### Dataset items

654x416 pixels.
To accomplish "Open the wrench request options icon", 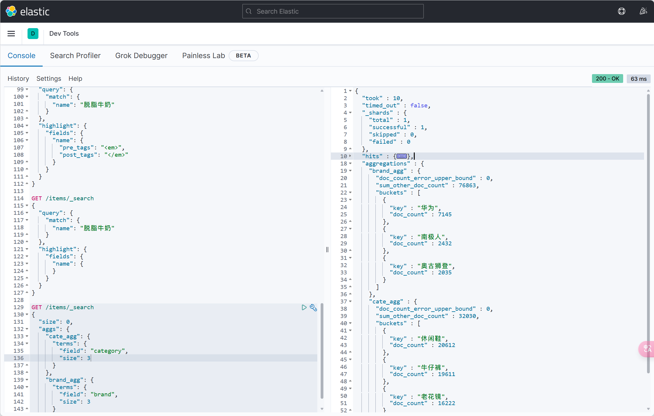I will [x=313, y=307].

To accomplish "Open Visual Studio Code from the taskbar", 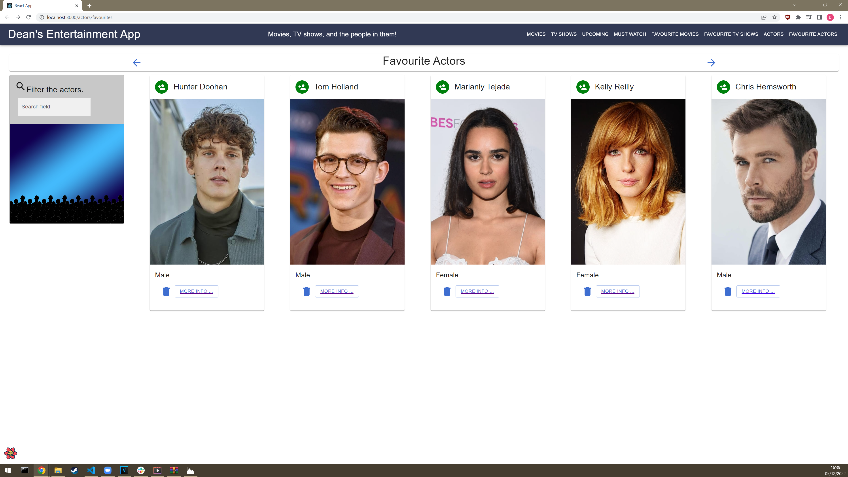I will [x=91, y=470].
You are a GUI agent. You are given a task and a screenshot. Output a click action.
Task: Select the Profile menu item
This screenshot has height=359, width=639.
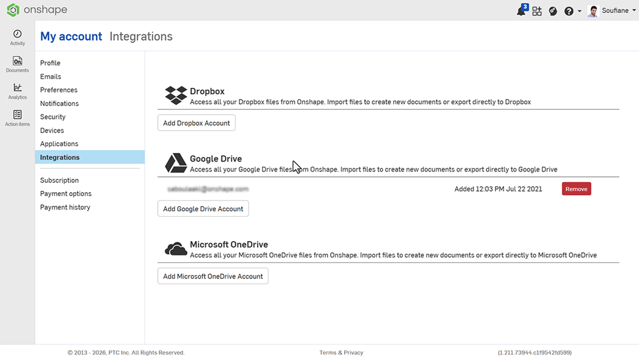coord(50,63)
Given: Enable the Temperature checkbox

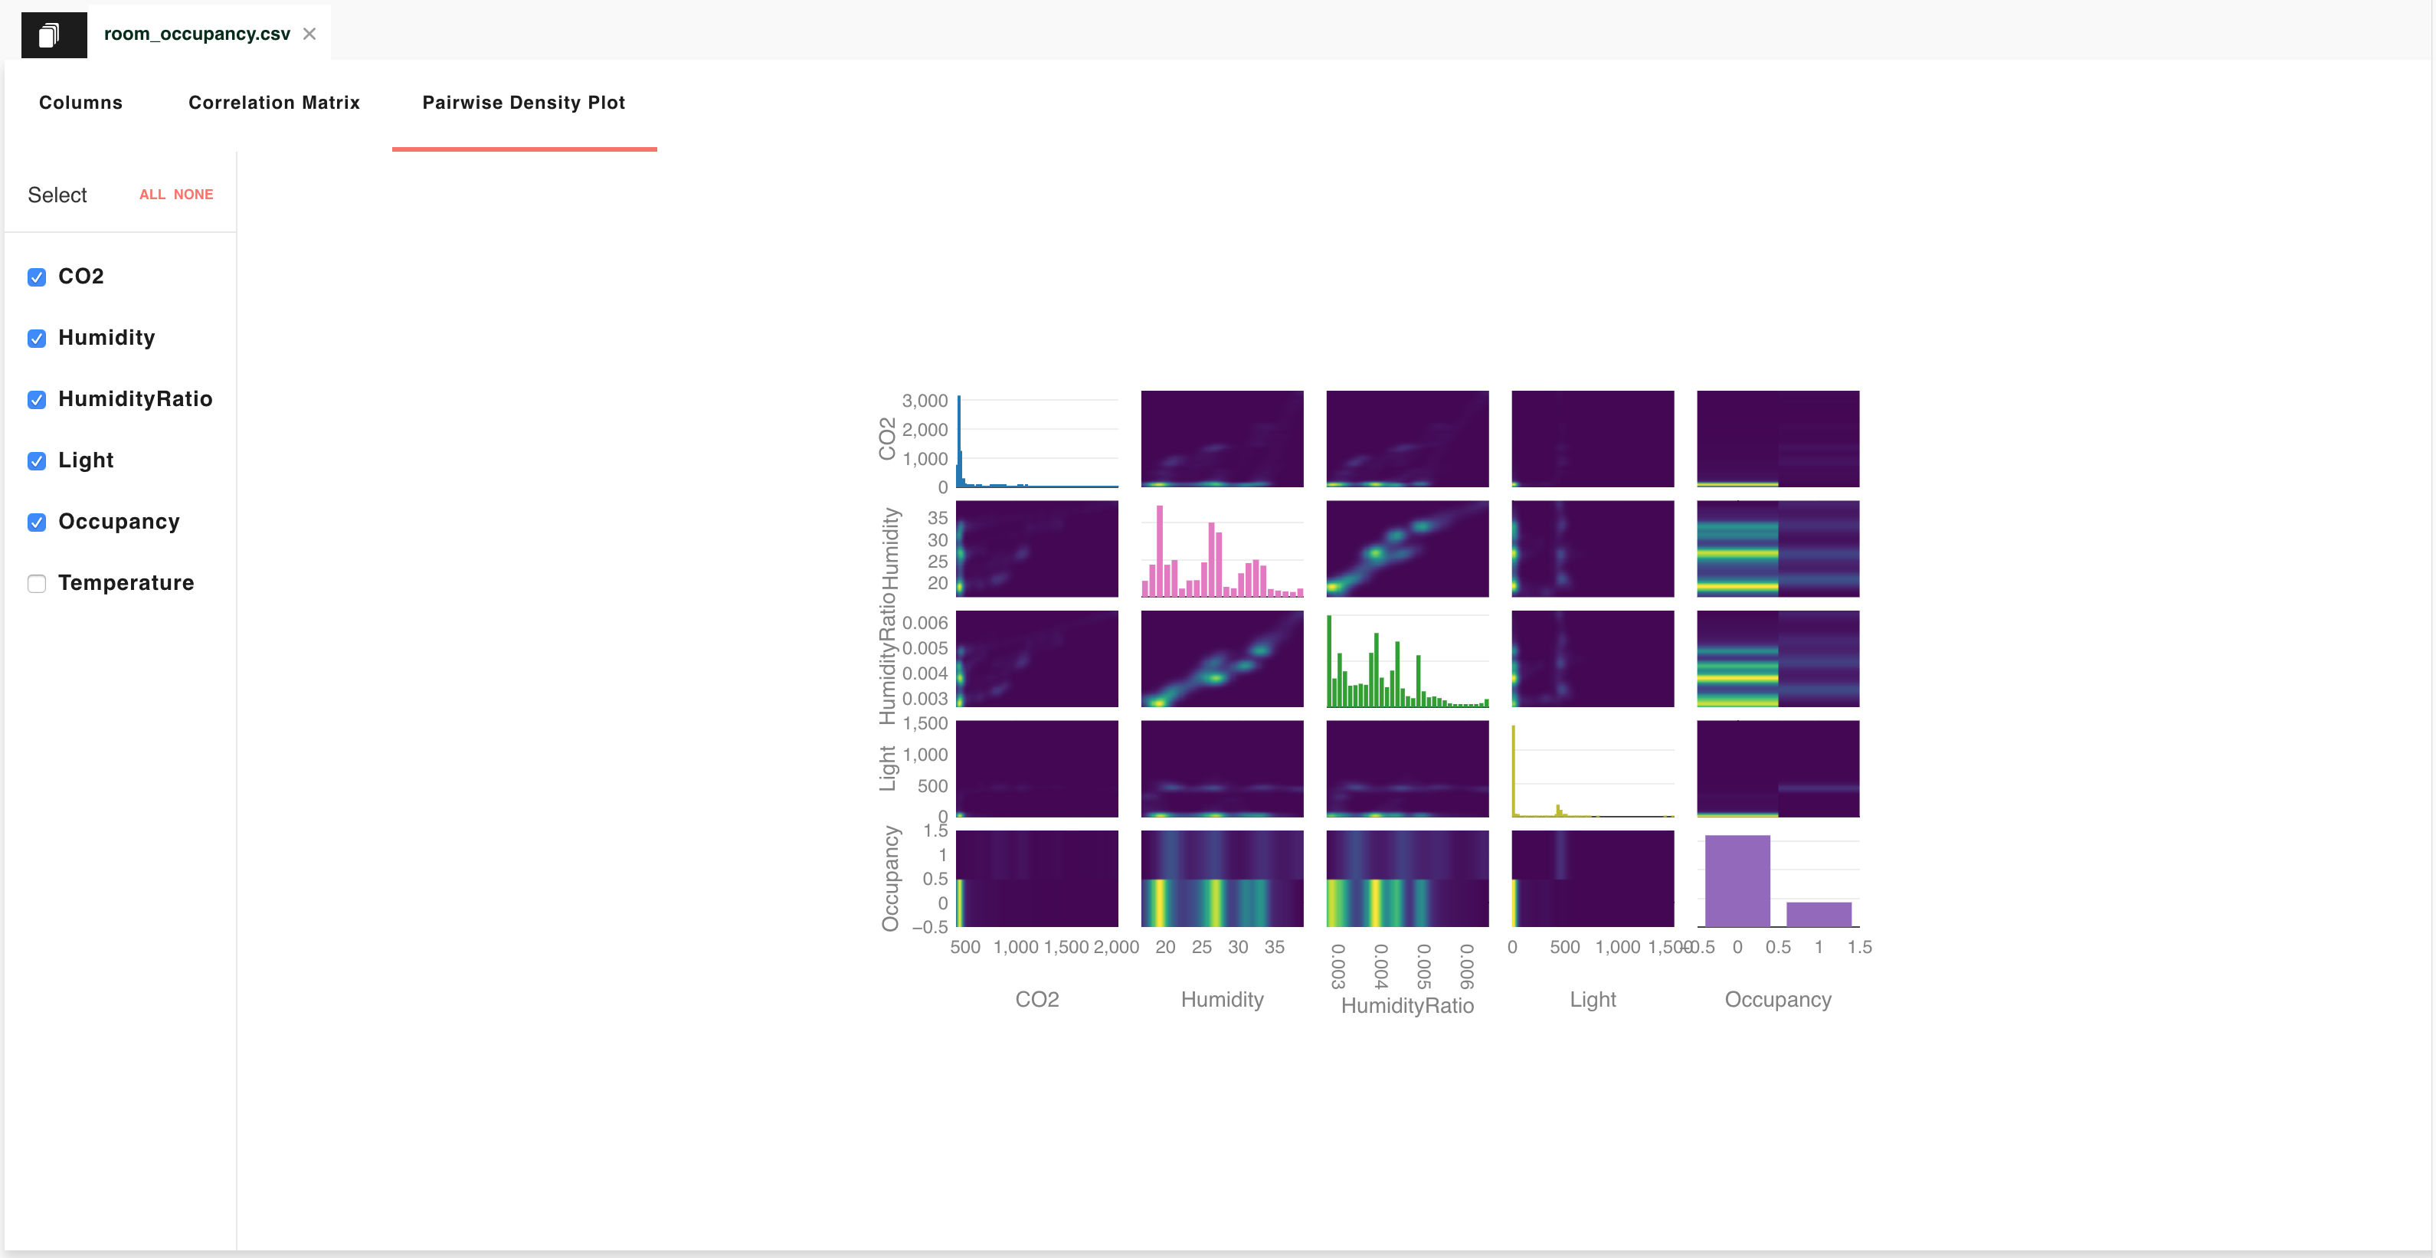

### What you should do
Write out only the lines from the one that contains "Task: Select the Profile menu item" through the last line of the records above, both included, word for word and without the pictures.

### Worked solution
Task: Select the Profile menu item
This screenshot has height=359, width=639.
coord(50,63)
Given: Enable the Temperature checkbox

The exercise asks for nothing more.